# [Exercise brief]
A verbatim copy of the lines starting at the one with "[Linkedin] (240, 1616)" and ending at the last line below is required; include nothing else.

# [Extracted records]
= = = = =

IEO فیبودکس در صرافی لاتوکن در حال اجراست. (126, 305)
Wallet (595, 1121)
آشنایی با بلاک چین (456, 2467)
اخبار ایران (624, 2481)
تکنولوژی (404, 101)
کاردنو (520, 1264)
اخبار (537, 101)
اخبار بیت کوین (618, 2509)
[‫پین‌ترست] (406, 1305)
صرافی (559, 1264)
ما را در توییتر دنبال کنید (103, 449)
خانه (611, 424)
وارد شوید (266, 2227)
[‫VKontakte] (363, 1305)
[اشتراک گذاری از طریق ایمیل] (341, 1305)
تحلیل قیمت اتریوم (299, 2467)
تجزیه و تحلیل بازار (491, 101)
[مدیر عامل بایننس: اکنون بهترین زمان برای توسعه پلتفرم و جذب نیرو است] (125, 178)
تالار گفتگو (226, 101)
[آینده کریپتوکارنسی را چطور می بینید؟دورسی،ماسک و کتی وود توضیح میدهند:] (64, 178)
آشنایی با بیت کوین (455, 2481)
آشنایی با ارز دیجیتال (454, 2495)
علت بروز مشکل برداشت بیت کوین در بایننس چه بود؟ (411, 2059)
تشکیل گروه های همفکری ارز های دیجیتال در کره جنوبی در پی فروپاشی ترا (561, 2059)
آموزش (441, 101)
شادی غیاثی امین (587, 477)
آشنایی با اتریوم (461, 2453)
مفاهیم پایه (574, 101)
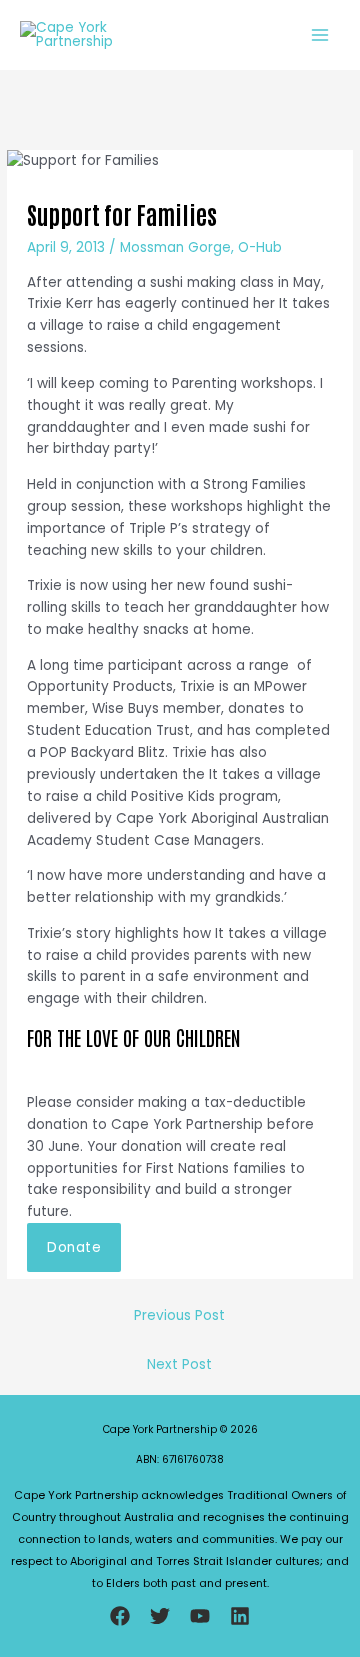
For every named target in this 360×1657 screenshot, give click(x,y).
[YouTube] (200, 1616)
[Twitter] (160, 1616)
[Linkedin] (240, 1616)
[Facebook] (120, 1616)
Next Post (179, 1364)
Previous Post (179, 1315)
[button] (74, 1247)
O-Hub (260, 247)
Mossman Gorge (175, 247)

= = = = =

# [Answer to the problem]
[Linkedin] (240, 1616)
[Facebook] (120, 1616)
Next Post (179, 1364)
Previous Post (179, 1315)
[button] (74, 1247)
O-Hub (260, 247)
Mossman Gorge (175, 247)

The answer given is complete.